Когда поезд снова замедлил ход и подъехал к прибрежной станции, на которой я должен был выходить, она протянула руку.
— Мне предстоит проехать чуть дальше, — сказала она, очень весело и совсем по-дружески всматриваясь в меня поверх очков. — Теперь я буду ждать от вас весточки.
Я распрощался с ней и повернулся, чтобы поставить чемодан на платформу. И когда я уже захлопнул тяжелую дверь купе, она прокричала мне что-то еще, но из-за рева паровоза и лязга колес я не сумел разобрать слов, лишь увидел выражение ее лица, на котором снова были только тревога и мучительное беспокойство — эта картина, ее искаженное отчаянием лицо, будет часто возвращаться ко мне в следующие несколько недель.

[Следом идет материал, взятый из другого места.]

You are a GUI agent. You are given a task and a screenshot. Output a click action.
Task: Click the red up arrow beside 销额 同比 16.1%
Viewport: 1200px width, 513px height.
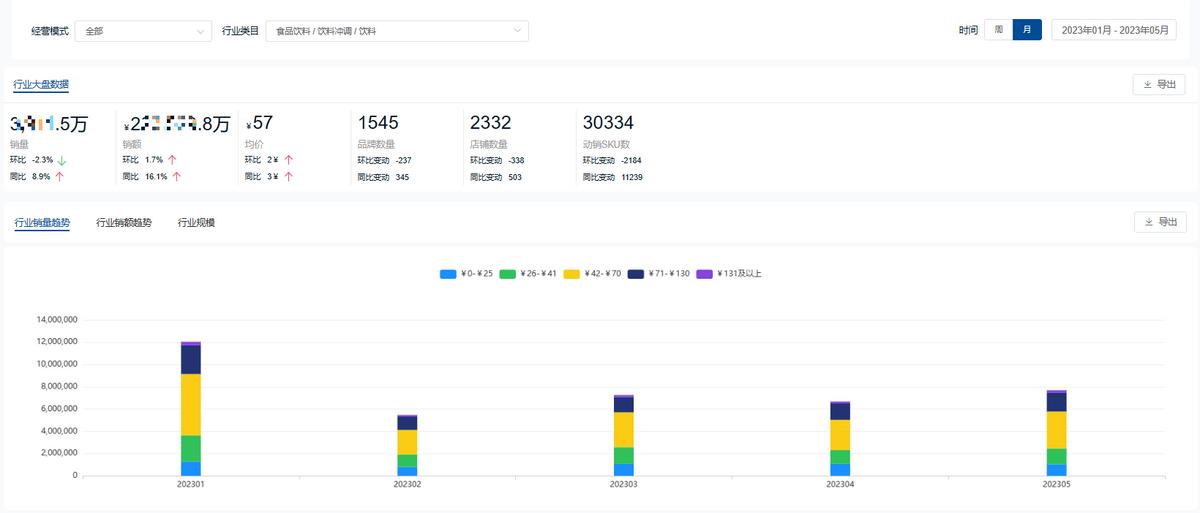[176, 177]
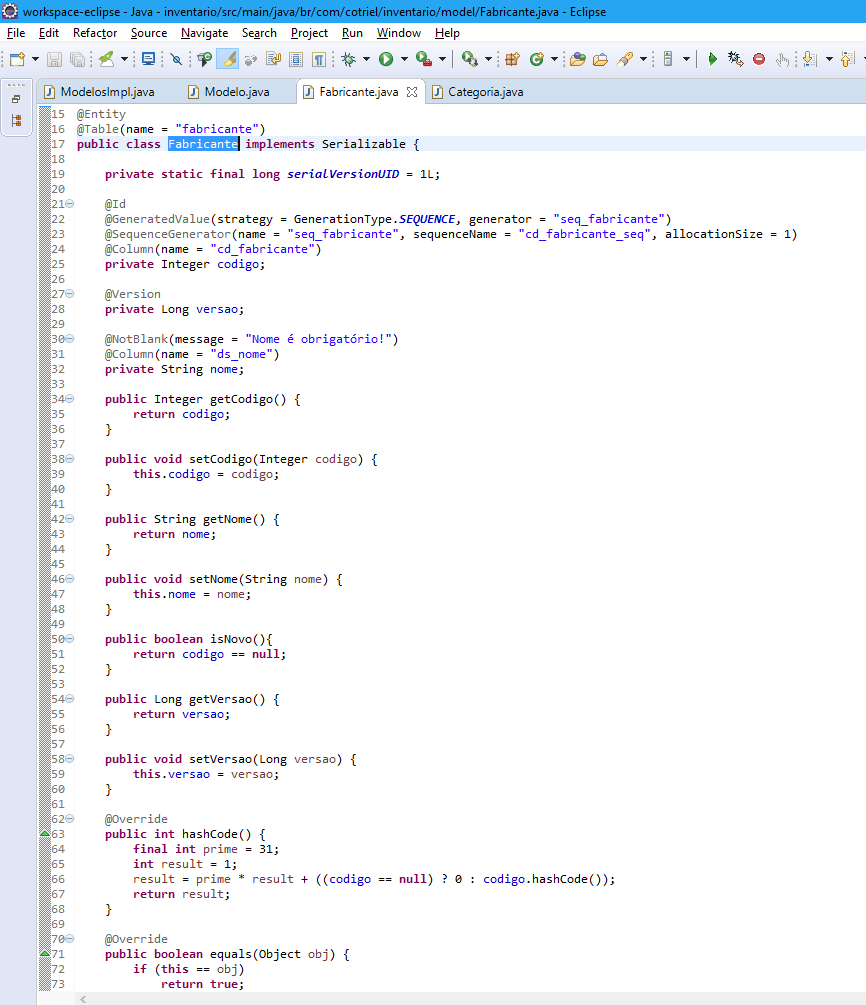This screenshot has height=1005, width=866.
Task: Click the Debug bug icon
Action: 348,59
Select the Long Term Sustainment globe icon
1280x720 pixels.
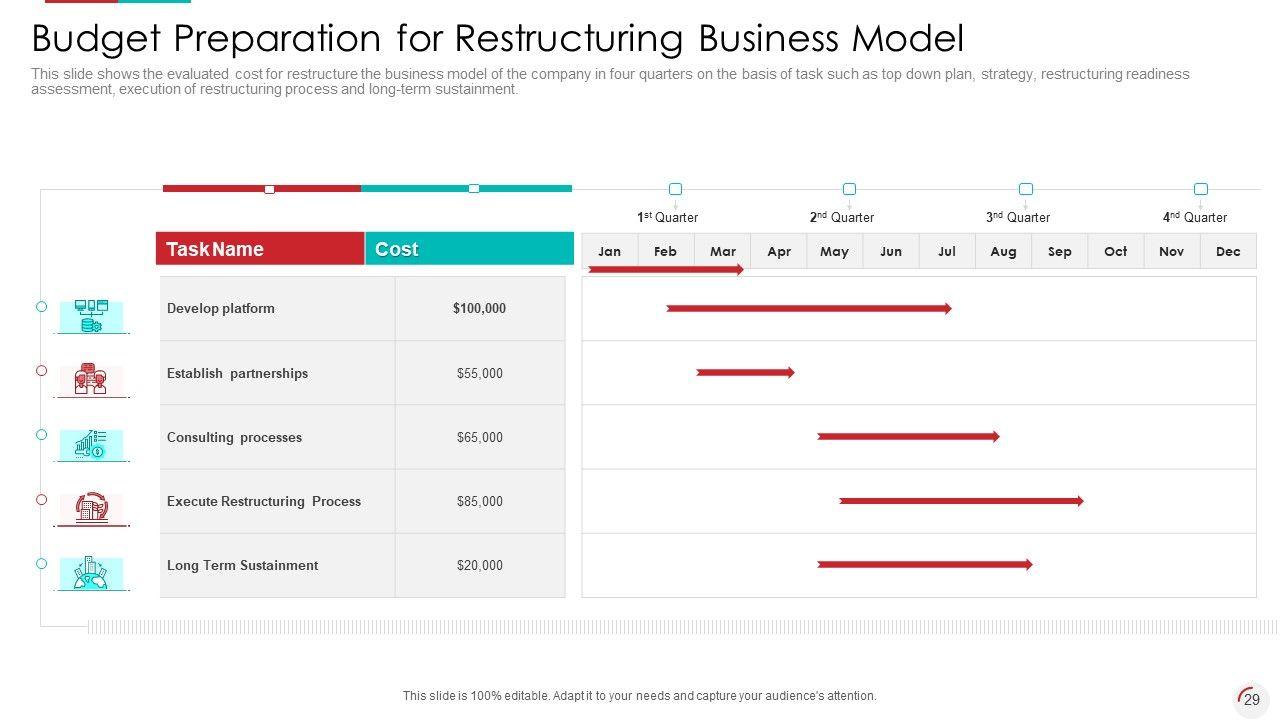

В тот момент, впрочем, я был занят тем, чтобы найти выход со станции и понять, в какой стороне школа, которая, как мне сказали, расположена где-то в миле отсюда. Несмотря на непогоду, я отказался от кэба и, выйдя с чемоданом в руках на заснеженную улицу, повернул направо, чтобы перейти по мосту через реку.
Темза здесь слегка изгибалась в ту сторону, откуда я пришел, быстрая и широкая, и я остановился, глядя на воду. Снегопад уже почти прекратился, и сквозь просвет в облаках слабо просачивался лунный свет. Воздух был холодным, снизу, от реки, дул легкий ветерок. Я повернулся. Передо мной протянулась длинная, узкая главная улица, по обеим ее сторонам теснились маленькие домики с покатыми крышами, скошенными под самыми разными углами, покрытыми толстым слоем свежего снега. На тротуарах тут и там сияли фонари, но дорога была белая и пустынная. В воздухе удивительно пахло снегом, у меня было приподнятое настроение — я испытывал возбуждение, как будто вот-вот должно случиться что-то чудесное, — и никаких странных или дурных предчувствий. Мрачные предупреждения леди Куинсбридж в поезде казались сейчас не более чем забавными.
Ко мне, шаркая, подошел старик в длинном, потертом твидовом пальто, укутанный в толстый шарф, и я пожелал ему доброго вечера. Он кивнул, всматриваясь в меня слезящимися глазами. Затем мост и улица впереди вновь опустели.
Я двинулся вперед, аккуратно ступая по снегу, поскольку на мне не было ни подходящих башмаков, ни калош, и держась поближе к витринам магазинов и фасадам домов, где он лежал более тонким слоем. В пекарнях и бакалейных лавках, у сапожников и портных, в пивных — всюду за запотевшими стеклами горели теплые огоньки, и я видел силуэты людей, двигавшихся внутри, но здесь я был совершенно один, держа путь туда, где я уже начинал различать древнее школьное здание, башню, часовню, старые стены, возвышающиеся впереди, темные и внушительные. За пределами газовых фонарей все было темно, тишину нарушало лишь негромкое поскрипывание снега у меня под ногами. Луна вновь скрылась за облаками. Я остановился, поставил чемодан, и дыхание серебристыми облачками пара проплывало у меня перед лицом.